Impaired innervation of cultured human muscle overexpressing βAPP experimentally and genetically

Abstract

TO investigate whether abnormally accumulated βAPP may be responsible for denervation of muscle fibers that are present in hereditary inclusion-body myopathy (h-IBM) and sporadic inclusion-body myositis (s-IBM), we cultured five h-IBM and eight normal muscle biopsies. In eight other experiments, a 3 kb human 751-βAPP-cDNA was transferred, using adenovirus vector, into cultured normal myotubes immediately after myoblast fusion. In all experiments, cultured muscle fibers were co-cultured with fetal rat spinal cord. Controls had no detectable βAPP epitopes, whereas βAPP epitopes were greatly increased in cultured h-IBM muscle and in cultured normal muscle after βAPP-gene transfer. Innervated normal cultured muscle fibers were continuously contracting and fully cross-striated, and they had acetylcholine receptors (AChRs) and acetylcholinesterase (AChE) accumulated only at the neuro-muscular junctions (NMJs).

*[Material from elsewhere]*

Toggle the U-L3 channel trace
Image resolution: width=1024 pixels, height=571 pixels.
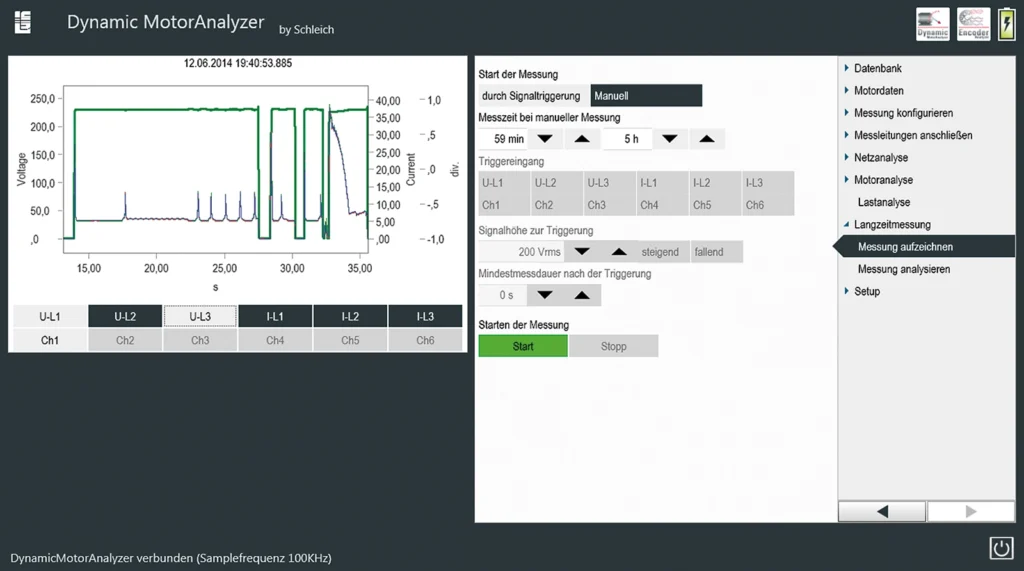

By contrast, both groups of βAPP-overexpressing cultured muscle fibers were not contracting and not cross-striated; and did not have NJMs containing AChRs and AChE. Our results suggest that over-expression of βAPP in cultured muscle fibers inhibits their innervation, and that the accumulation of βAPP in muscle fibers of both h- and s-IBM patients may be responsible for their not becoming or remaining properly innervated or reinnervated, i.e. a ‘myogenous-dysinnervation’ mechanism.